As a woman’s worth continued to evolve, the moving target representing what would keep a woman’s place “safe” emerged. First it was the ability to bear children, and then it was to keep a good home, to maintain relationships, but once the work place was “threatened,” men seemed to shift their focus to the way a woman looked. This launched industries! The beauty industry snags a reported $500 Billion female dollars annually. Do you think this money would be spent if there were no men? Not likely. So, now, women compete based on how they look.
This superficial preoccupation with looks trickles down to our daughters whether we like it or not. So, the competition among little girls is beginning earlier and earlier each year. As the mother of a 9-year-old girl, I started overhearing snarky comments toward other little girls when I’d volunteer for her first-grade classroom.

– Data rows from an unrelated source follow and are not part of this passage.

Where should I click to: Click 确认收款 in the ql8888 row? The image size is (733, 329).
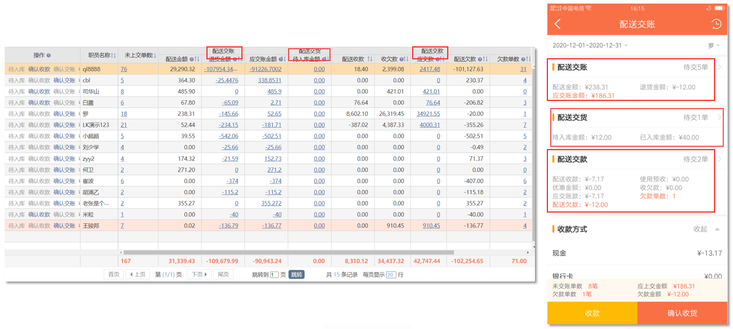pos(39,69)
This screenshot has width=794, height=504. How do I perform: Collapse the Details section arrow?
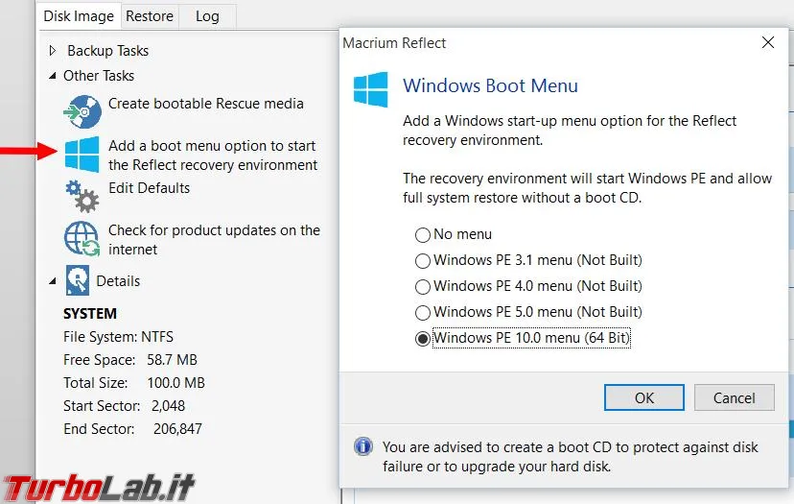[53, 281]
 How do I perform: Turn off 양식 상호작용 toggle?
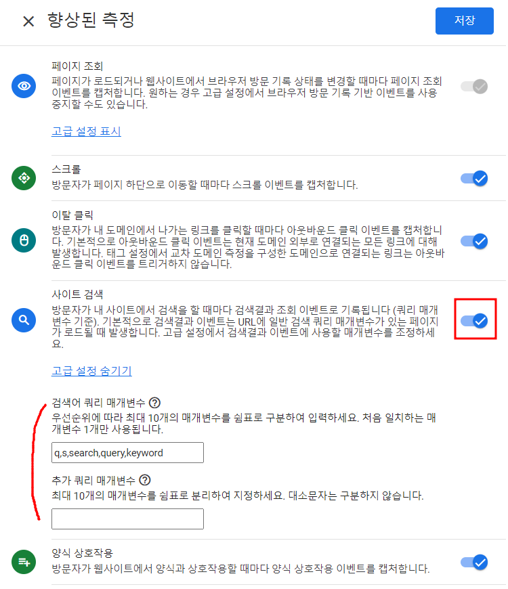(x=474, y=563)
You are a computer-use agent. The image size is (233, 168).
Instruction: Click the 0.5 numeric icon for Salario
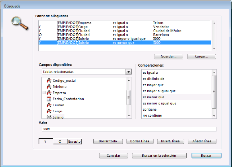[49, 117]
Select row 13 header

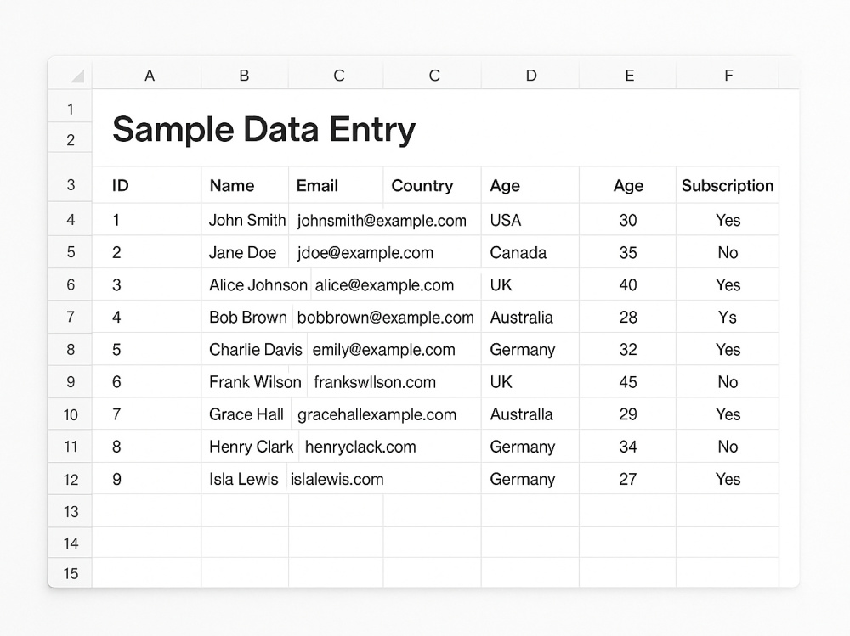[x=71, y=511]
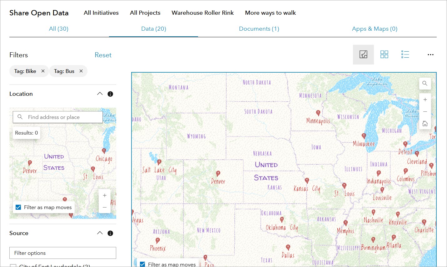The height and width of the screenshot is (267, 447).
Task: Switch results to grid view
Action: coord(384,54)
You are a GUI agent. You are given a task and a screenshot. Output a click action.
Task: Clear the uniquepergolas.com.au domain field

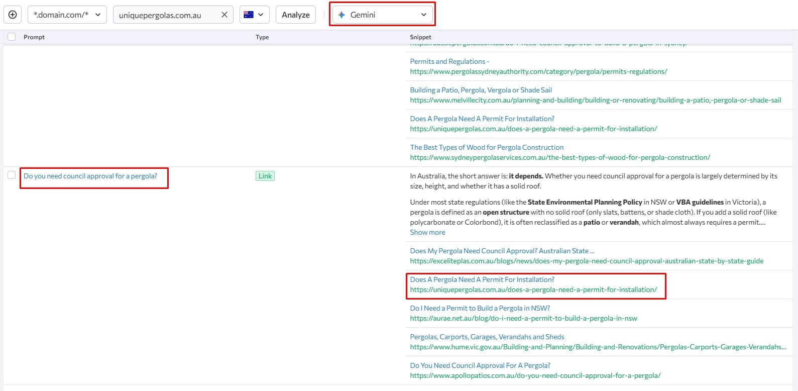pyautogui.click(x=224, y=15)
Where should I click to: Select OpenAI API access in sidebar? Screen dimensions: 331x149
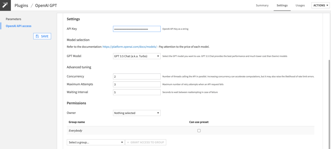[x=18, y=26]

Here are some examples of what I was horrified to hear.
“She never combs her hair.”
“Those boots don’t even match her outfit.”
“She’s not very pretty.”
Each time I was witness to such remarks, I would pull my own daughter aside and tell her what I’d heard and then I’d raise a question to promote her social awareness and compassion.
“She never combs her hair.” To which I said, “She’s awfully young to be responsible for such a thing, it’s sad her Mommy doesn’t have time to do it for her.”
“Those boots don’t even match her outfit.” To which I said, “What if those are the only shoes she has?”
“She’s not very pretty.” To which I said, “How would they know, they’ve never talked to her? She could be the prettiest girl of all inside. Furthermore, pretty is easy. Kind is a gift.”
My daughter has always heralded the underdog. If anyone is picking on someone, she is there to protect and defend. She seeks friends based upon “nice” not the right clothing and the right appearance.
We have to teach our daughters and all young women to be supportive of one another not to live in perpetual competition and fear our “place” will be taken by another. Frankly, the more self-absorbed you are, the less time you are giving to your spouse/significant other and that will cause resentment.